« Disposer d’espaces climatisés, non seulement en milieu urbain mais aussi en milieu rural, où les personnes âgées vivant isolées pourraient être accueillies dans un lieu à température contrôlée et bénéficier d’une certaine prise en charge médicale, constituerait une mesure complémentaire aux autres », a déclaré le spécialiste.

Précarité énergétique

Dans une interview accordée au podcast Lusa Extra, Susana Viegas, professeure au sein du master en santé environnementale et changement climatique de l’École nationale de santé publique de l’université NOVA de Lisbonne, a mis en avant la « précarité énergétique », qui empêche les personnes de chauffer ou de climatiser leur logement.

Dans les villes, la précarité énergétique prend d’autres proportions en raison de phénomènes tels que les « îlots de chaleur », qui amplifient les effets des vagues de chaleur.

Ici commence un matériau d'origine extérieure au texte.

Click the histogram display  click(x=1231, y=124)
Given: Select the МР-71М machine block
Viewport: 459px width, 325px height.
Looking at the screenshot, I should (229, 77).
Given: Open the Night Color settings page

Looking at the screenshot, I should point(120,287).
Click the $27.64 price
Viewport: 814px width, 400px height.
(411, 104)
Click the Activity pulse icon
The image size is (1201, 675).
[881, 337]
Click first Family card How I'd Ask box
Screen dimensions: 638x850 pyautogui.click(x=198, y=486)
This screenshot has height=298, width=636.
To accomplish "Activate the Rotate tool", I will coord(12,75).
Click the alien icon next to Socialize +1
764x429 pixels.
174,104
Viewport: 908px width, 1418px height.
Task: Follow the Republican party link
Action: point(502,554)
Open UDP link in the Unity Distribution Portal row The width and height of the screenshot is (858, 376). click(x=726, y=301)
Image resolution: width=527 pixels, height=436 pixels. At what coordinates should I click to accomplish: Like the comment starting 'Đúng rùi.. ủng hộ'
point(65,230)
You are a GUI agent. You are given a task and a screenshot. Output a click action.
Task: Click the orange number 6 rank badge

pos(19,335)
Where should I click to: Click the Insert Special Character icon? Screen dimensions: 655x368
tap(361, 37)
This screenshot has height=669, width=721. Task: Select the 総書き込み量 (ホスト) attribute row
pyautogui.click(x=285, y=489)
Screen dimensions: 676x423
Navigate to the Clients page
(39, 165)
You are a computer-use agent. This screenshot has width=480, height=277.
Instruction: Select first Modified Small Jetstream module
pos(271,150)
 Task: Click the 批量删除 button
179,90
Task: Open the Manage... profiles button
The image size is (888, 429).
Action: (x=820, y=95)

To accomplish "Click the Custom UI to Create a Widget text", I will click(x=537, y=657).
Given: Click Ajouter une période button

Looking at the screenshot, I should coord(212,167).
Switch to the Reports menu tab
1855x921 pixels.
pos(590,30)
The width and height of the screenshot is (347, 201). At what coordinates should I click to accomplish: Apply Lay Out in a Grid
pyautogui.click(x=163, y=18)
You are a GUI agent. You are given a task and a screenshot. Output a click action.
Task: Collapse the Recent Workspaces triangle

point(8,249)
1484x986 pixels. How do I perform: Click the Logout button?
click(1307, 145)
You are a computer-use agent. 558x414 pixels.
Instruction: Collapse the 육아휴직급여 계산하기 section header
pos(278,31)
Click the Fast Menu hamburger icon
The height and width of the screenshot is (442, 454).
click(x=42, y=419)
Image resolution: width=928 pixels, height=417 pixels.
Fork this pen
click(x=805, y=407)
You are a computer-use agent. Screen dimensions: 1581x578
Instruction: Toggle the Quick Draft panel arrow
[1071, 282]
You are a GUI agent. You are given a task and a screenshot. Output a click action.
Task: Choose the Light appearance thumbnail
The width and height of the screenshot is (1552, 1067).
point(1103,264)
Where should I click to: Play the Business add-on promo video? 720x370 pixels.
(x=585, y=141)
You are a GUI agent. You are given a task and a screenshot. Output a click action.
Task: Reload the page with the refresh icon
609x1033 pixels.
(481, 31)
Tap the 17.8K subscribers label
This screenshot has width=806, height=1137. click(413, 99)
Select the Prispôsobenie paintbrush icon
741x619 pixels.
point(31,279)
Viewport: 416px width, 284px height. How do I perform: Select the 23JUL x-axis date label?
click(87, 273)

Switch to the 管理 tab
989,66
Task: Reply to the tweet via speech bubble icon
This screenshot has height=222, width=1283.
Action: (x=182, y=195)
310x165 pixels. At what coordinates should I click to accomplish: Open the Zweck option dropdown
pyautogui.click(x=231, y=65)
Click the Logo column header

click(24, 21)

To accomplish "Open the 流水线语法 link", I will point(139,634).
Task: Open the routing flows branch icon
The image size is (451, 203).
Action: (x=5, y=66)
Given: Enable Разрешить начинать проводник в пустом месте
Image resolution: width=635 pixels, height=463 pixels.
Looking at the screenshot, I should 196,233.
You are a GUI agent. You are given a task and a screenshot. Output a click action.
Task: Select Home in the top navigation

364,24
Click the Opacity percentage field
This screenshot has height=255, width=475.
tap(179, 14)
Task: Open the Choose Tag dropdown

« Les bâtiments et l’asphalte rayonnent de la chaleur après s’être réchauffés, et l’on sait que la hausse des températures peut être plus importante en cas de vague de chaleur », a déclaré l’experte, ajoutant que les municipalités devraient mettre en œuvre ce qui est recommandé au niveau européen : plus d’espaces verts et plus d’espaces bleus, avec la création de davantage de parcs et un meilleur accès de la population aux espaces riverains ou aquatiques.

Plus d’arbres

En ce qui concerne le choix des arbres, afin que leur ombre réduise le rayonnement thermique, elle a indiqué qu’il fallait privilégier des espèces indigènes à période de pollinisation courte, estimant nécessaire de « penser à la population souffrant d’allergies ».

Elle a rappelé que les mesures à mettre en œuvre par les autorités lors des vagues de chaleur devaient se situer au niveau municipal – comme recommandé en Europe – et que les équipes chargées de l’environnement, de l’urbanisme, de la gestion des parcs et de la santé publique devaient travailler ensemble.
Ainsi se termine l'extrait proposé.